ASSIGNMENT>
Before printing the listing, strip out its pictures and keep everything else exact.

MATERIAL PROVIDED>
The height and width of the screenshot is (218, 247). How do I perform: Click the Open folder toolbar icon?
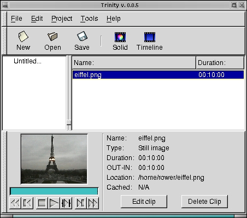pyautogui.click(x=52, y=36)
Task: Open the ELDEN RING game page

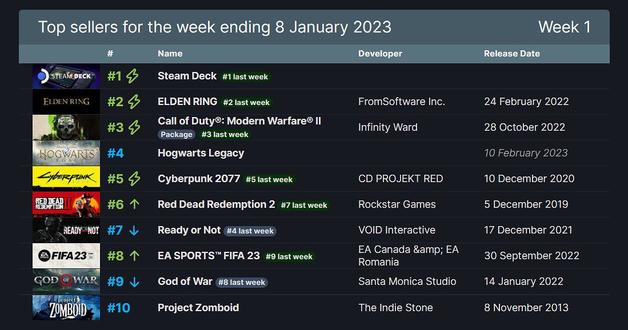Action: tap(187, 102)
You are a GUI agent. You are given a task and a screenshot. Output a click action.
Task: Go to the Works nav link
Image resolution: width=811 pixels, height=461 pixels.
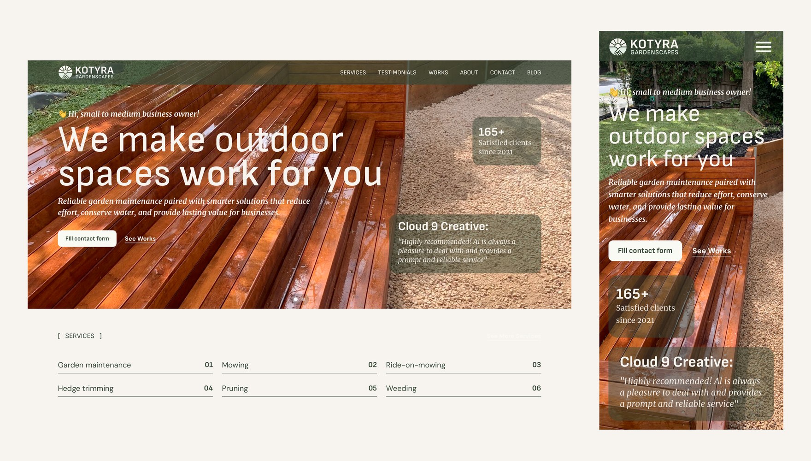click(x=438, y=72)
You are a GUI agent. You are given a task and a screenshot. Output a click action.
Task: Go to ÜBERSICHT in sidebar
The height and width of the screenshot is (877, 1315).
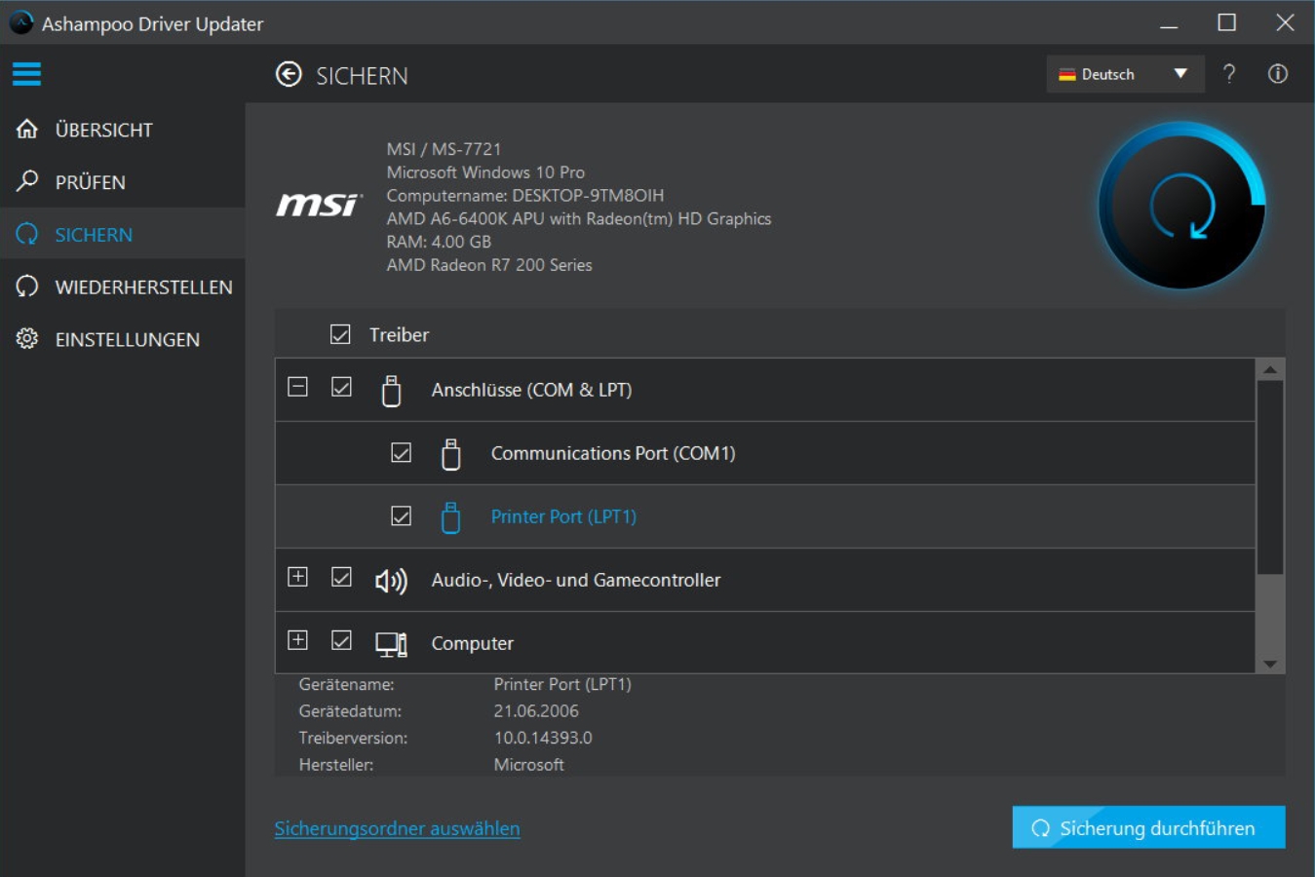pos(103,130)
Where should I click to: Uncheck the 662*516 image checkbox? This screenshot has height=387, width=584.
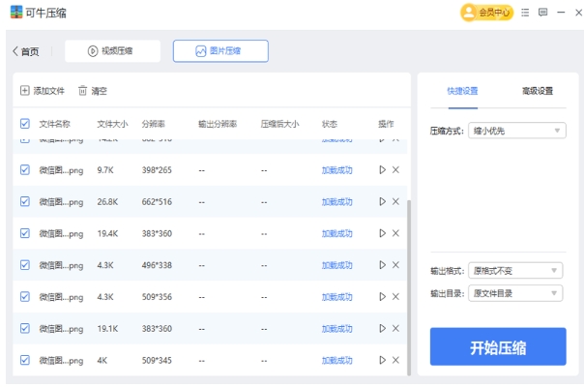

TASK ANSWER>
The height and width of the screenshot is (218, 247). How do I perform: Click the Open folder toolbar icon?
pyautogui.click(x=52, y=36)
Task: Open the ELDEN RING game page

Action: tap(187, 102)
You are a GUI agent. You are given a task and a screenshot. Output a click action.
Task: Go to the Works nav link
Image resolution: width=811 pixels, height=461 pixels.
click(x=438, y=72)
You are a GUI agent. You are given a task and a screenshot. Output a click action.
Task: Go to ÜBERSICHT in sidebar
The height and width of the screenshot is (877, 1315).
pos(103,130)
Where should I click to: Uncheck the 662*516 image checkbox? This screenshot has height=387, width=584.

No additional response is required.